Die Solisten sind durchweg großartig: Hundert Facetten der Traurigkeit
Zunächst scheint die Bühne vor allem eine Struktur abzubilden: Das Ineinander von Bibeltext, Choralversen und Arien-Lyrik wird gespiegelt durch die weiße Bühne für die Kinder, aus der einzelne Momente auf eine Art Baldachin projiziert werden. Die Sänger agieren in Schwarz im schwarzen Umfeld, greifen auch manchmal auf die Kinder-Bühne. Bachs Doppelchörigkeit wird selbst verdoppelt: Chöre stehen sich in den Seitenlogen gegenüber, befinden sich im 2. Rang und ins Publikum gemischt, Instrumentalensembles sitzen rechts, links, im 2. Rang und innerhalb einer weiteren Zuschauerbestuhlung auf der Bühne.
Diese extravagante Raummusik leitet Alessandro De Marchi erstaunlich reibungsfrei. Er wählt durchweg rasche Tempi, die dennoch durch entschiedene Phrasierung niemals flach wirken. Das Orchester der Deutschen Oper, an sich kaum je mit Barockmusik in Berührung, führt der Künstlerische Leiter der Innsbrucker Festwochen für Alte Musik zu einem berückend stilechten Spiel mit zauberhaften Bläser- und Violinsoli. Dem Chor der Deutschen Oper fällt die flexiblere Tongebung und ein leichteres Singen deutlich schwerer. Die Solisten dagegen sind durchweg großartig: Allen voran wohl die Altistin Annika Schlicht mit hundert Facetten der Traurigkeit, aber kaum weniger überzeugend der helle Tenor Kieran Carrels und der farbreiche Sopran von Siobhan Stagg. Auch Joel Allison als Bass singt trotz mangelnder Tiefe mit einem lyrischen Reichtum, der tief berührt.
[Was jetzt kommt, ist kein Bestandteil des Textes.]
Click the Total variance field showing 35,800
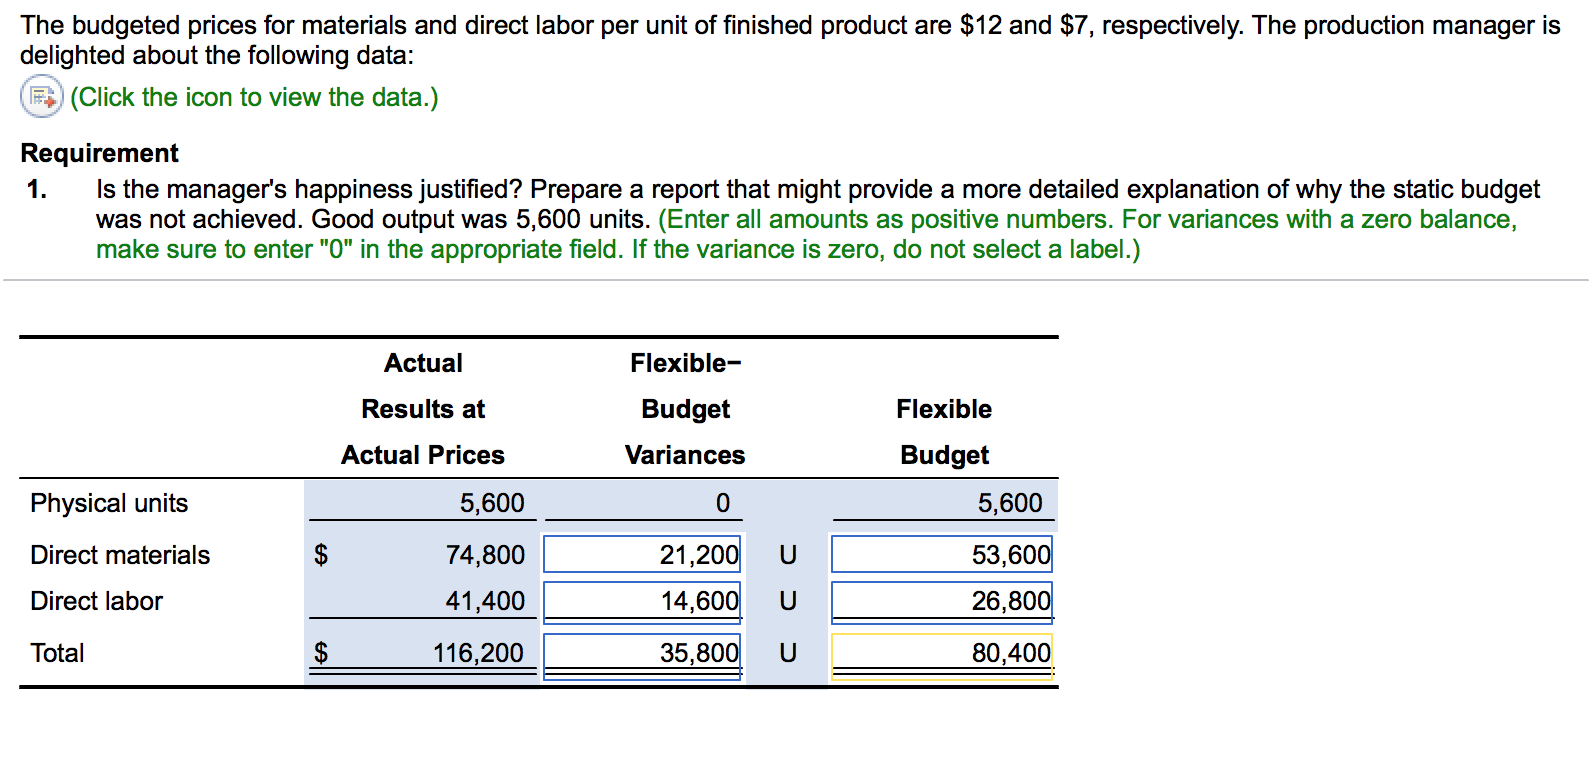Screen dimensions: 1594x760 [642, 653]
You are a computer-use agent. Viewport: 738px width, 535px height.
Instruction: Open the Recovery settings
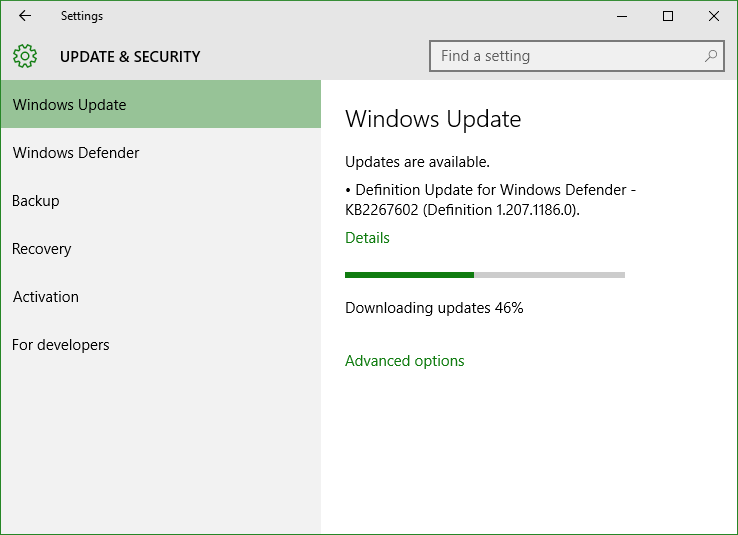click(x=161, y=248)
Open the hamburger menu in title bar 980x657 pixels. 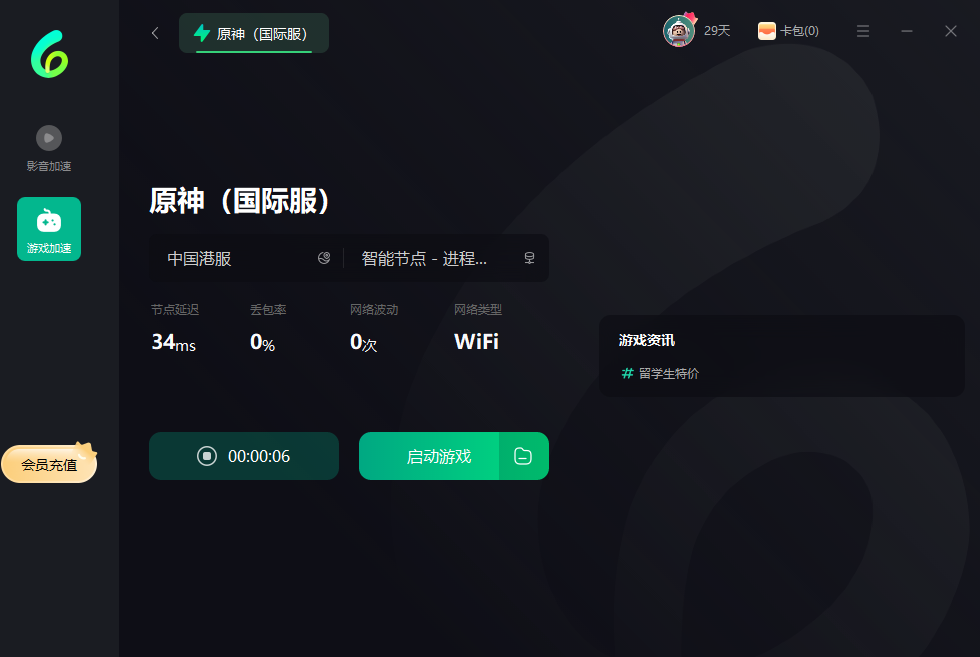(x=863, y=31)
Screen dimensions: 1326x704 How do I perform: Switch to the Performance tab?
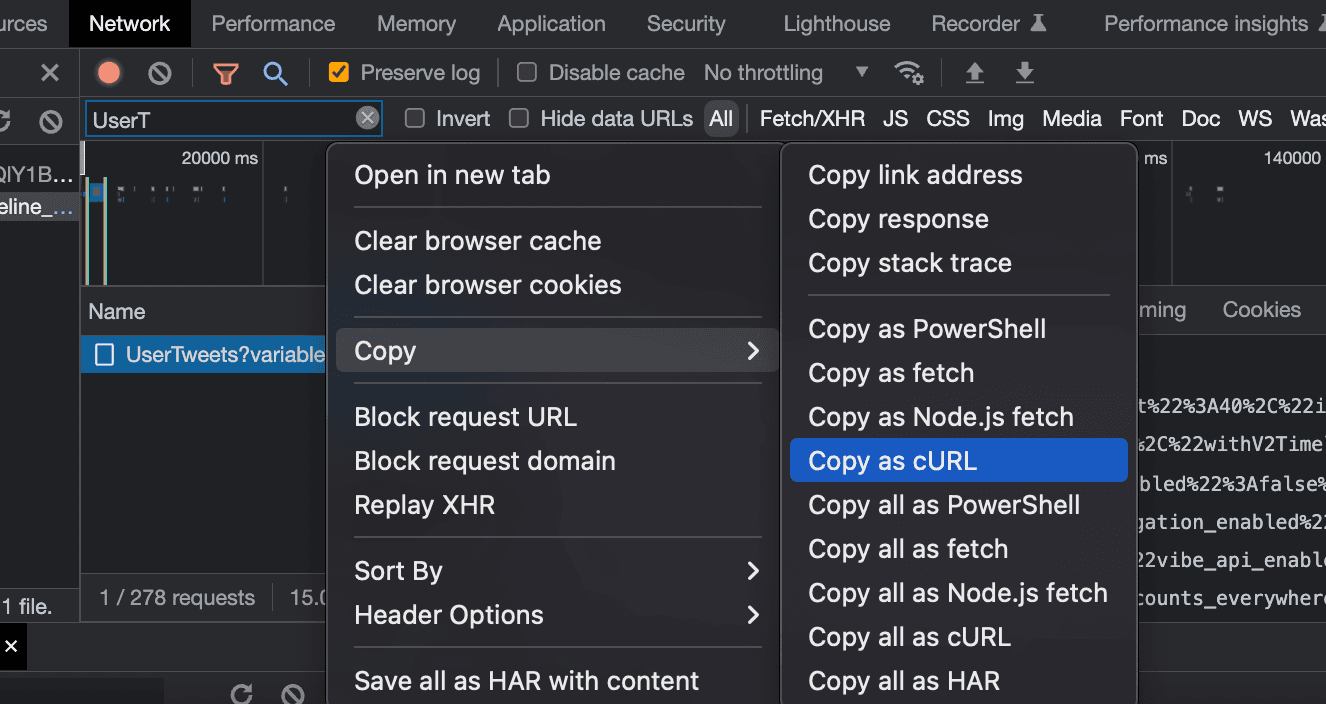click(273, 23)
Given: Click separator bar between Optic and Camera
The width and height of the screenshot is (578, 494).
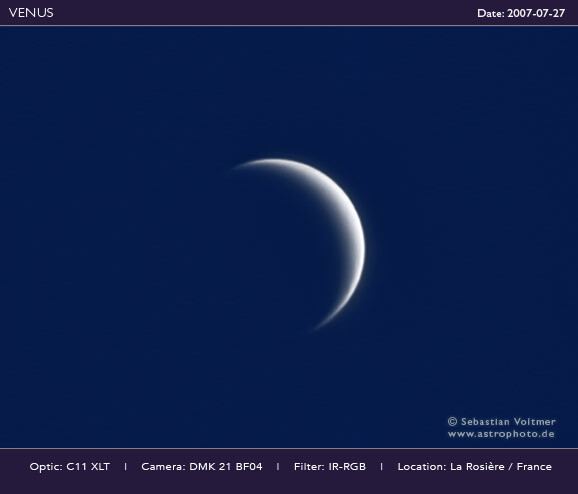Looking at the screenshot, I should point(126,467).
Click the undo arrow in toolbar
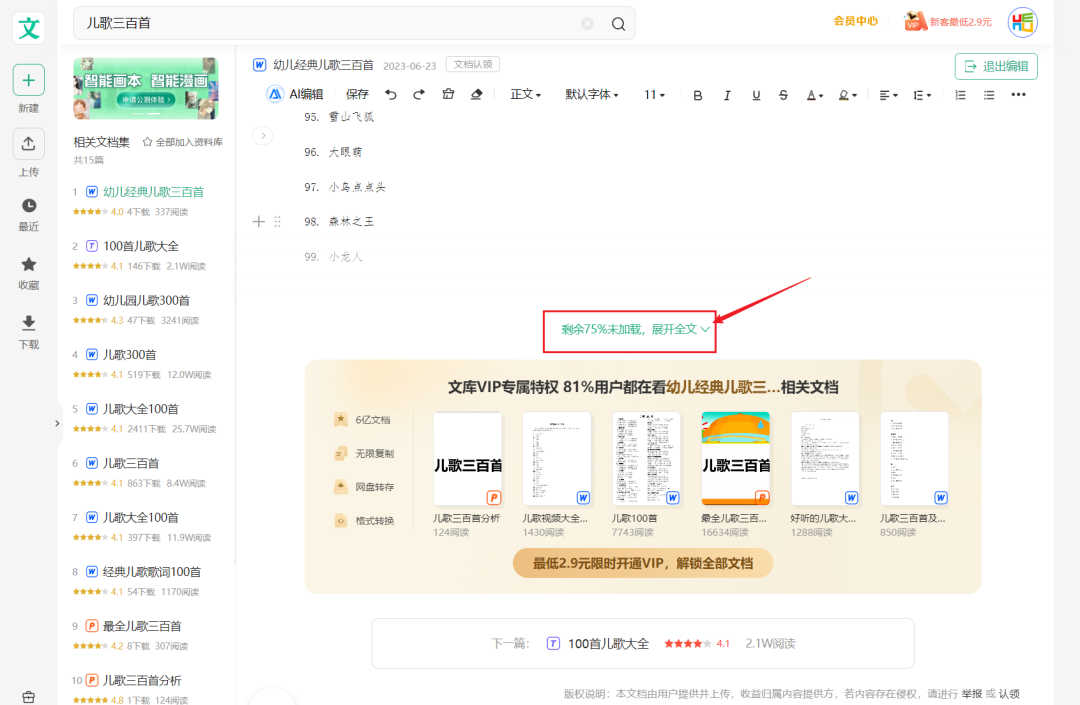1080x705 pixels. click(x=390, y=95)
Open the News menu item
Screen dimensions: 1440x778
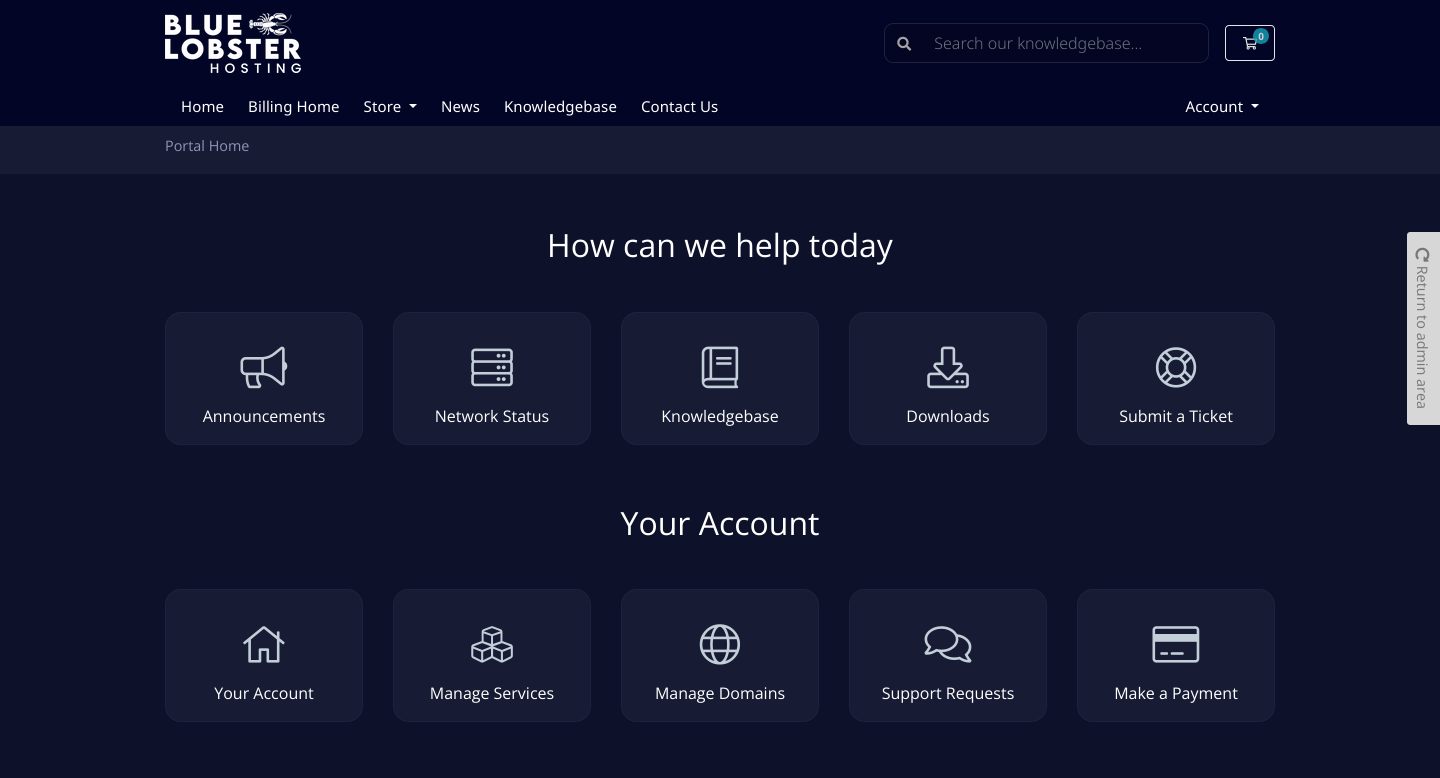[x=460, y=106]
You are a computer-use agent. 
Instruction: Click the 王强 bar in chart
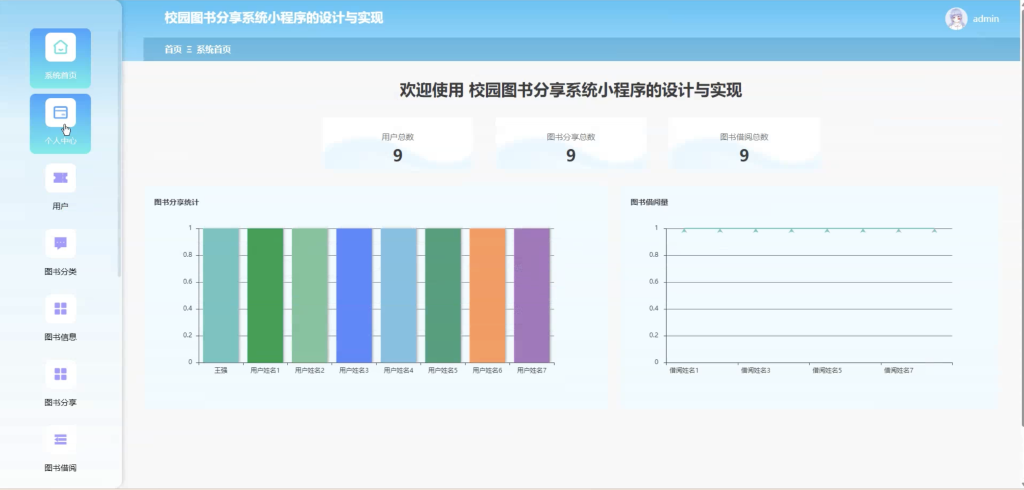[x=221, y=295]
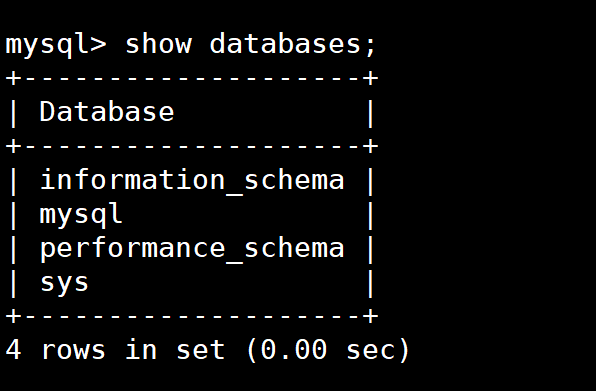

Natürlich ist die Matthäus-Passion alles andere als eine Oper, und das macht Benedikt von Peter mit dem stummen Spiel des Kinderchores der Deutschen Oper auch deutlich. Im ersten Teil, bis zum Einspruch des Mädchens, wirkt die Verdopplung des Evangelistenberichts durch die Szene, irritierend einfach – aber die Kinderoptik ist eben keine Verschiebung ins Herzige, sondern in einen Bereich, in dem das Grausame umso grausamer wirkt, weil zum einen die kindliche Aggression unmittelbarer, zum anderen bedrohte Kinder verletzlicher wirken.
Padraic Rowan als Christus strahlt Wärme aus
Mit dem Einspruch jedoch verliert die Szene ihre Unschuld. Die exaltierte vokale Gestik des Evangelisten Joshua Ellicott wird nun deutlich als eine didaktische und übertriebene. Sie beginnt sich von der engagierten Objektivität zu lösen, die man diesem Bericht gern zuschreiben würde; sie wird zuweilen zur Einschüchterung und gerät immer wieder in Konflikt mit den Gesten des Mitleidens, mit denen sich die Kinder zuweilen trösten. Es treten Züge des Disziplinierenden hervor – aber niemals wird aus solcher Kritik am Werk Denunziation – nicht zuletzt weil Padraic Rowan als Christus umso mehr Wärme ausstrahlt.
Zum „Ruhe sanfte“ des Schlusschors legen sich die Kinder unter Bettdecken zum Schlafen. Das Mädchen jedoch kommt mit eigenen Jüngerinnen und Jüngern – man denkt da natürlich an Greta Thunberg – auf die Bühne und reißt ihnen die Decken weg, damit sie auf(er)stehen: Eine Korrektur im Sinne Karl Barths? Auf jeden Fall eine säkulare Auferstehung in eine Wirklichkeit voller Fragezeichen, die die Kinder auf Schildern und Transparenten hinter Begriffe wie „Opfer“, „Verantwortung“ oder „Zukunft“ gesetzt haben.